▶ _GOAL_: Change every "Select" to "Choose" in the lines from the start of the records up to and including the line with "Looking at the screenshot, I should tap(423, 169).". Reproduce those lines with nothing else altered.

▶ _Some records_:

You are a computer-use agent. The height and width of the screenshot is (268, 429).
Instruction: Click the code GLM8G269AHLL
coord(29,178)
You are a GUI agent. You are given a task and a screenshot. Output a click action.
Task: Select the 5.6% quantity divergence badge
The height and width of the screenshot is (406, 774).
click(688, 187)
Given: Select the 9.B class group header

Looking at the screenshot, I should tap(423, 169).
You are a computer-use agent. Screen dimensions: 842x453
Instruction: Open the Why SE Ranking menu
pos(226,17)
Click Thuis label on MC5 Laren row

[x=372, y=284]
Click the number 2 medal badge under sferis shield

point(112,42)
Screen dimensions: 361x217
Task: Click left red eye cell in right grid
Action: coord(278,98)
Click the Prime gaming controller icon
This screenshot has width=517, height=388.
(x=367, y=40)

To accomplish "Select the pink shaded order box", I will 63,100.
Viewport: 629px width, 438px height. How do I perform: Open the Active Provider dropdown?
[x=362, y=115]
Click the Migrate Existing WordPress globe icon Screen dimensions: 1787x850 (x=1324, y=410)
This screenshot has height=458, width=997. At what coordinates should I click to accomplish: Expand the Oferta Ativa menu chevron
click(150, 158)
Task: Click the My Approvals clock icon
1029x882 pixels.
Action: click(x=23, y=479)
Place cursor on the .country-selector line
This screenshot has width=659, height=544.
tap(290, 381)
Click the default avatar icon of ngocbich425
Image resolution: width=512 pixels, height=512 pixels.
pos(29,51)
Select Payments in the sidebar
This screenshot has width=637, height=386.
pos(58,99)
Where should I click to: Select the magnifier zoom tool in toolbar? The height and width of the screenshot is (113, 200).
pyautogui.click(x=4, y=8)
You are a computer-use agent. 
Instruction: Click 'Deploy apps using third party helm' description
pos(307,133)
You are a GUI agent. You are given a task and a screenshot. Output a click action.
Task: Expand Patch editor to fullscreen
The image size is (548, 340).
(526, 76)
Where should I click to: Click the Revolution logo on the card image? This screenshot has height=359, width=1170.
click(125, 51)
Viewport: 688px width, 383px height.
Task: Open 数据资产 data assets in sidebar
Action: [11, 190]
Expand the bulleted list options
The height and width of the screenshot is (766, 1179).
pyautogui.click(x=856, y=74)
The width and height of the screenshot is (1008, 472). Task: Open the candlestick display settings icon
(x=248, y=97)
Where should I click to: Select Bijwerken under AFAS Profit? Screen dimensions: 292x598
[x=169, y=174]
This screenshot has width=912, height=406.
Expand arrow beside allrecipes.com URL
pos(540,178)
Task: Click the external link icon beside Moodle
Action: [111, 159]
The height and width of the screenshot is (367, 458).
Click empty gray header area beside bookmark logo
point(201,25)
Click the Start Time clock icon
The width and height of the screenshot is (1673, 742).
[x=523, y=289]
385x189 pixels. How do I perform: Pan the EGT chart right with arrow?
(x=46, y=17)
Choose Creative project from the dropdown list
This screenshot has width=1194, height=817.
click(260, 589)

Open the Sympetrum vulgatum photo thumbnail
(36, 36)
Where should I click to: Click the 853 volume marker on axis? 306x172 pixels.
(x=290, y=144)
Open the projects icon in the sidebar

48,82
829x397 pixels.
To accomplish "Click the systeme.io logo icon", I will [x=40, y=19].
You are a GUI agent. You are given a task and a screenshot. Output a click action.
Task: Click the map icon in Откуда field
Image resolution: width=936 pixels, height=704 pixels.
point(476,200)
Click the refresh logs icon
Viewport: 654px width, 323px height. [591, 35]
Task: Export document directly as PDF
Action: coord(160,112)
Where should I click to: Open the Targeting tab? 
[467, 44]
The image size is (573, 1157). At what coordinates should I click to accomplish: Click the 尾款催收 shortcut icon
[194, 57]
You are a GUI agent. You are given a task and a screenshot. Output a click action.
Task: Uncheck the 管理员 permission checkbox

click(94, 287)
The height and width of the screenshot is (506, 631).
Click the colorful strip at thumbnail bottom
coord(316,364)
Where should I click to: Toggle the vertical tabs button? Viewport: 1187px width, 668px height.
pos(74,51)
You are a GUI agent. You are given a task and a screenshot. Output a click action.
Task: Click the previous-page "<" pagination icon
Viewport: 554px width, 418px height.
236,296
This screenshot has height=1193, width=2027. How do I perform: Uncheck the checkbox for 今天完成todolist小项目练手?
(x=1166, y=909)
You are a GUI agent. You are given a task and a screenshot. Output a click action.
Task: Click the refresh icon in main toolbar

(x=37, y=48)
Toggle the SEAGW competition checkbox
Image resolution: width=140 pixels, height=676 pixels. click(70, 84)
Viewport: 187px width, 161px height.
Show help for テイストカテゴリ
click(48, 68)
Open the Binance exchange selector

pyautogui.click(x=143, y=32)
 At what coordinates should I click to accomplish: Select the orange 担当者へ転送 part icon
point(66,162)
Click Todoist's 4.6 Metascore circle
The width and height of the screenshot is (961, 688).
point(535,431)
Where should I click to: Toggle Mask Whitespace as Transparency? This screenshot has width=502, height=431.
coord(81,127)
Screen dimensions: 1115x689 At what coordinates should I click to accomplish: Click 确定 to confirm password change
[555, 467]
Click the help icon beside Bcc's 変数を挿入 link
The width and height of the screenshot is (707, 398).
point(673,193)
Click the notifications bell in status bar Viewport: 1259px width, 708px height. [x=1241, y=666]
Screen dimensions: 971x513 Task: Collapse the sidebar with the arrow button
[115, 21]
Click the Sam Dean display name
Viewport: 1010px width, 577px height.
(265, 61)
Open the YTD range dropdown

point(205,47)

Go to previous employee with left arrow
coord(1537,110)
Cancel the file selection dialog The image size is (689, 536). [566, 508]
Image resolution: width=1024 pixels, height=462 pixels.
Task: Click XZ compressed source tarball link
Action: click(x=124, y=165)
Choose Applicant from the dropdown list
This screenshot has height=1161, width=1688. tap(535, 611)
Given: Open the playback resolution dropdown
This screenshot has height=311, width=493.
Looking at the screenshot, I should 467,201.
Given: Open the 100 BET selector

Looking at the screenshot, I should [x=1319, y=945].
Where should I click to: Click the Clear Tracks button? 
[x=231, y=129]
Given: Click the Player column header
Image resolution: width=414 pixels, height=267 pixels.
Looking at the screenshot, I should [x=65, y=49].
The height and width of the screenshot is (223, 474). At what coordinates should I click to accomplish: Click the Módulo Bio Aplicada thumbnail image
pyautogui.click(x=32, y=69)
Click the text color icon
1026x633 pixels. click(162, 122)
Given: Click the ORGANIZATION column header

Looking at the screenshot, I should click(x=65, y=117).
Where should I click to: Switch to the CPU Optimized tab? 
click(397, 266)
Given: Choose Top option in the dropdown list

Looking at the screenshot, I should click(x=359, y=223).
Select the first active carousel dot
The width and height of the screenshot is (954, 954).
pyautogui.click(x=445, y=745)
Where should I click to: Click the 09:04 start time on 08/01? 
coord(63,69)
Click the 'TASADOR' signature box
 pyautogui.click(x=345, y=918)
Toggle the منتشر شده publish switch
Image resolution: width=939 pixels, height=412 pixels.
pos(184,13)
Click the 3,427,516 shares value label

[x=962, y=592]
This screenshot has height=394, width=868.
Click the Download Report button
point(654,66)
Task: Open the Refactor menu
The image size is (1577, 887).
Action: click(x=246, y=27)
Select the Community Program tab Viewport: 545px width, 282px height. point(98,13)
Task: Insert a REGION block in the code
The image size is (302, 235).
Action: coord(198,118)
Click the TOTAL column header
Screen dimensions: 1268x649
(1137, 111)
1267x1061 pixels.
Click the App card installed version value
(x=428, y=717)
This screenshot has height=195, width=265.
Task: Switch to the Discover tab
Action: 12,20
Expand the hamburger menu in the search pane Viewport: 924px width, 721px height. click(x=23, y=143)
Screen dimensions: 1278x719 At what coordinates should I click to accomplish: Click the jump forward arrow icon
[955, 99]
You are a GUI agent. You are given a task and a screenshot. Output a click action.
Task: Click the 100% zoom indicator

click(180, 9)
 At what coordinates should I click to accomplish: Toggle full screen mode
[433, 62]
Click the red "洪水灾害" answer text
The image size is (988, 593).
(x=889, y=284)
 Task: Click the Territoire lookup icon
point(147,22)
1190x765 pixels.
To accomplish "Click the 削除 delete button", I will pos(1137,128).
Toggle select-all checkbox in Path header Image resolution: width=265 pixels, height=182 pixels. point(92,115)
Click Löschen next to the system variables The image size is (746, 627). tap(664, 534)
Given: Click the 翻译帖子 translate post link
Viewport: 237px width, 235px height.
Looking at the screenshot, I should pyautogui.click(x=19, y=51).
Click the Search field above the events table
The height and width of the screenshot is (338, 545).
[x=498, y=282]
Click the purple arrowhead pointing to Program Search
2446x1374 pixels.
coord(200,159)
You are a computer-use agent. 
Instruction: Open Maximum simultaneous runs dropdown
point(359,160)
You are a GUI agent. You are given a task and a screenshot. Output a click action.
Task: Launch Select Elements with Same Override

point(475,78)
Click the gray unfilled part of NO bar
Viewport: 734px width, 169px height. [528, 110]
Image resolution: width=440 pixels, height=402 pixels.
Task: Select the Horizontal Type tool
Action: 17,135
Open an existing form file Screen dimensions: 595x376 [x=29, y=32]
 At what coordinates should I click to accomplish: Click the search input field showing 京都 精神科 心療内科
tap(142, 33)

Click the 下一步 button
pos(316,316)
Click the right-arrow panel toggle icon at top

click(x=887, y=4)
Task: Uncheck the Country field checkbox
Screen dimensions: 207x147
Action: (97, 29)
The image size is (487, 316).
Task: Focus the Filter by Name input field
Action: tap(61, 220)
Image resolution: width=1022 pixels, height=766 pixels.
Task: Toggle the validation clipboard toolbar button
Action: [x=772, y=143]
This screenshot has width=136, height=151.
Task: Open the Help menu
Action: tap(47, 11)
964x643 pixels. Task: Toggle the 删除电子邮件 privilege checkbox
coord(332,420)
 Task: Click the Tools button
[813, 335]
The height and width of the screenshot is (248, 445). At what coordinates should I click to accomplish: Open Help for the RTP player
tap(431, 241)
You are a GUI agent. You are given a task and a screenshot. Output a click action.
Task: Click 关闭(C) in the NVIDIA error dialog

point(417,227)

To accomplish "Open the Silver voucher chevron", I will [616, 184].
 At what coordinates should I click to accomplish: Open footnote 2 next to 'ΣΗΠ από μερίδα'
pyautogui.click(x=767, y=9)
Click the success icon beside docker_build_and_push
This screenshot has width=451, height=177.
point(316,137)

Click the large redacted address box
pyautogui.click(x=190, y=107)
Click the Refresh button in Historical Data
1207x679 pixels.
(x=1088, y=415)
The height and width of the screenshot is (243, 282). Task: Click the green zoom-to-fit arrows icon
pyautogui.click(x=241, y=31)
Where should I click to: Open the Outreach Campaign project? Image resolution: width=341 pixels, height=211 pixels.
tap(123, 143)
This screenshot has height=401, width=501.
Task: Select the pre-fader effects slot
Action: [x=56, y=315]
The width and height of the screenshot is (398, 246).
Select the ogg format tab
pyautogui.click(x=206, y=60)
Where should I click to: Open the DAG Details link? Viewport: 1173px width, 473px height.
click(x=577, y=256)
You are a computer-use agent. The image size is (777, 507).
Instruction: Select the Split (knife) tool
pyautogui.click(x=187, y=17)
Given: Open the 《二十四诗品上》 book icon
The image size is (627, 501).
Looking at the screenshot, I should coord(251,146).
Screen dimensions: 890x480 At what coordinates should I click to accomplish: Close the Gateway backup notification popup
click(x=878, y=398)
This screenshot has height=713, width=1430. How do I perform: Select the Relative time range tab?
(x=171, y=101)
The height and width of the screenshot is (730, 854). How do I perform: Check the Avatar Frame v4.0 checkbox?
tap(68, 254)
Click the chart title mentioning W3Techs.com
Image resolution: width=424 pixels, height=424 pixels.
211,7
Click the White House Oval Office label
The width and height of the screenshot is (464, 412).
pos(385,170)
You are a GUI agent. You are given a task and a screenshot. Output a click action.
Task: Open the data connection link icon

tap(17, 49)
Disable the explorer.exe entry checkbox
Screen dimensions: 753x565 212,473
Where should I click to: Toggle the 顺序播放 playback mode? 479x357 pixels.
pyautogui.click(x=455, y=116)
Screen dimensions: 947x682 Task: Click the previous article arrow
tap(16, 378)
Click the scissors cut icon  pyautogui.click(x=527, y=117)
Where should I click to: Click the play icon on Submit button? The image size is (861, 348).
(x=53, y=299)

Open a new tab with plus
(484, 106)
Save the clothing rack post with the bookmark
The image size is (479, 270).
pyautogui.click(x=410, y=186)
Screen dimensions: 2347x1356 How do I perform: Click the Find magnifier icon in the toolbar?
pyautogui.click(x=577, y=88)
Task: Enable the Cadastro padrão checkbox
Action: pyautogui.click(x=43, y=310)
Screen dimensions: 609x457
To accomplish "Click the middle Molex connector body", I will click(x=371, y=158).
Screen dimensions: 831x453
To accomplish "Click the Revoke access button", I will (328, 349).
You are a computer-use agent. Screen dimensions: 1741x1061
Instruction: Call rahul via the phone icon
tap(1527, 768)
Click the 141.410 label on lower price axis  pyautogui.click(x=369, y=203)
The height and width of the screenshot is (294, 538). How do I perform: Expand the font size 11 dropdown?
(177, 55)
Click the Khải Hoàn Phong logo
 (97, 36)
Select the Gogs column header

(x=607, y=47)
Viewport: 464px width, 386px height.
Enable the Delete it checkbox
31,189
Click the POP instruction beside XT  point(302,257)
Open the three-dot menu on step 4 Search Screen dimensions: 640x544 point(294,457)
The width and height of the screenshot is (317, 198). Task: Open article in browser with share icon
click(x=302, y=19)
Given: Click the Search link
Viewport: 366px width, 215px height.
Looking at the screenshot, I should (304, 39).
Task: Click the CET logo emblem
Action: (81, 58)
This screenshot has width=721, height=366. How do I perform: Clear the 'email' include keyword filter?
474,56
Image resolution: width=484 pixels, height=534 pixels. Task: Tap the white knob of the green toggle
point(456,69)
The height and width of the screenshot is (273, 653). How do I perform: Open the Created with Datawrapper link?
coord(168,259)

▶ _SOLUTION TO THE PROBLEM_:
You are a computer-use agent. The height and width of the screenshot is (268, 429).
Instruction: Click the code GLM8G269AHLL
coord(29,178)
You are a GUI agent. You are given a task and a screenshot. Output a click action.
Task: Choose the 5.6% quantity divergence badge
The height and width of the screenshot is (406, 774).
click(688, 187)
Given: Choose the 9.B class group header

Looking at the screenshot, I should tap(423, 169).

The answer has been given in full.